Streamlining Databricks Workflows with Enterprise Workload Automation

Written by Richard Kao | Jul 26, 2023 1:00:00 PM

The ability to harness data and AI will play an increasingly pivotal role in an organization’s long-term fortunes. To more fully capitalize on their organization’s data, many data scientists, engineers, and analysts have grown increasingly reliant upon Databricks. While Databricks provides valuable capabilities for integrating, storing, processing and governing data, it presents a challenge for workload automation because it creates yet another island of automation with scheduling feature limitations.

Scheduling Challenges

As organizations continue to expand their use of Databricks, the volume of notebook-based workflows continues to expand. Running these workloads represents an increasingly time-consuming, labor-intensive effort.

Databricks features a basic, time-based scheduler that operators can use to automatically run jobs at specified times. The problem is that Databricks workflows typically have dependencies:

Upstream dependencies. Various environments may feed data into Databricks to support ongoing activities.
Downstream dependencies. Often, downstream applications rely on Databricks outputs for their ongoing functioning.

To coordinate these various processes and associated dependencies, administrators can only use forced time delays, that is, scheduling subsequent tasks to start at a time after which prior tasks have been completed.

If the processing of one task takes longer than the forced time delay established, a subsequent task will kick off, either with wrong or incomplete data. This dynamic gets magnified in many environments, where pipeline activities will be managed in phases, with dozens of workloads needing to be completed in phase one, before dozens of phase-two workloads can be initiated, and so on.

In these cases, a team may decide to set a forced time delay. For example, imagine the longest phase-one activities can take up to 10 hours to complete. A team could then add a buffer of two hours, and schedule all phase-two workloads to start a total of 12 hours after phase-one tasks were kicked off.

This approach exposes an organization in a few different ways:

Poor data quality. If even a single phase-one job is delayed or fails, the second phase jobs will kick off with inaccurate or incomplete data, which means the ultimate output of the job sequence will be suboptimal or even unusable.
Labor-intensive follow-up and mitigation. If a failure is discovered while a workstream is underway, the administrator will have to disable the schedule, potentially in multiple products, and manually troubleshoot and address any issues that may have arisen.
++++++++++++++++++++
Exercise task:
Pull from the Databricks scheduling article the passage starting with "If the processing" and going on through "were kicked off.", word for word. Work from the Databricks scheduling article above and nothing else.

Supplied material:
++++++++++++++++++++
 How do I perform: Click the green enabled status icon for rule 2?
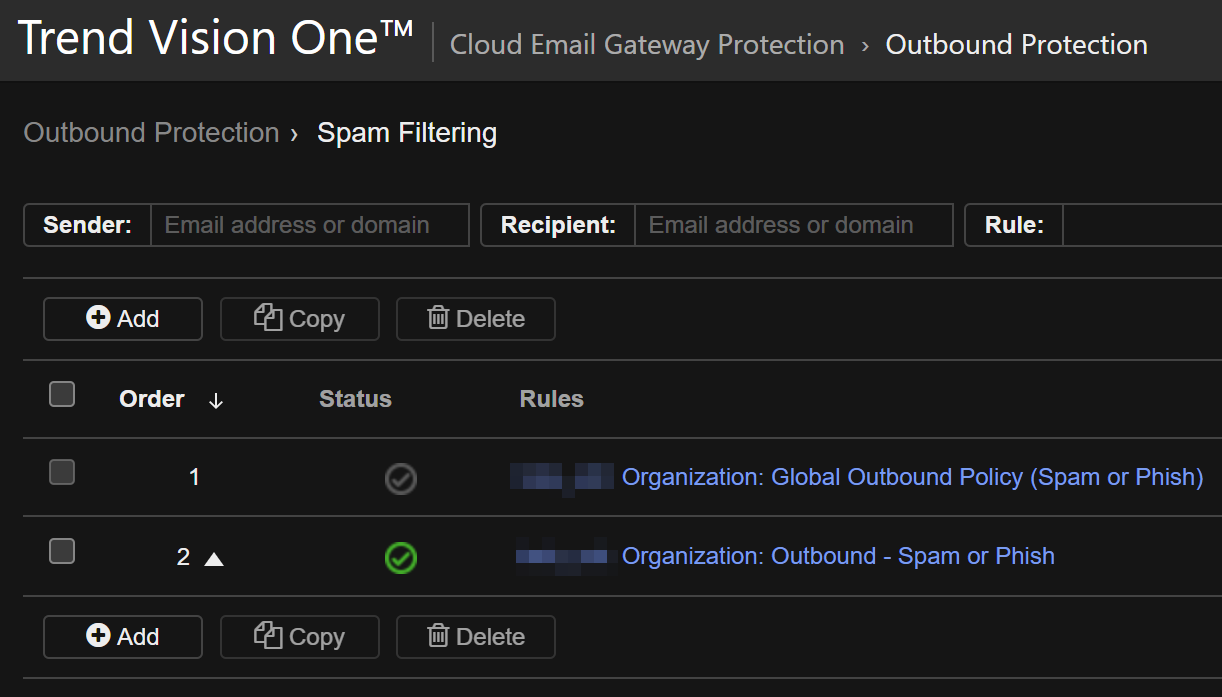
++++++++++++++++++++
Task response:
If the processing of one task takes longer than the forced time delay established, a subsequent task will kick off, either with wrong or incomplete data. This dynamic gets magnified in many environments, where pipeline activities will be managed in phases, with dozens of workloads needing to be completed in phase one, before dozens of phase-two workloads can be initiated, and so on.

In these cases, a team may decide to set a forced time delay. For example, imagine the longest phase-one activities can take up to 10 hours to complete. A team could then add a buffer of two hours, and schedule all phase-two workloads to start a total of 12 hours after phase-one tasks were kicked off.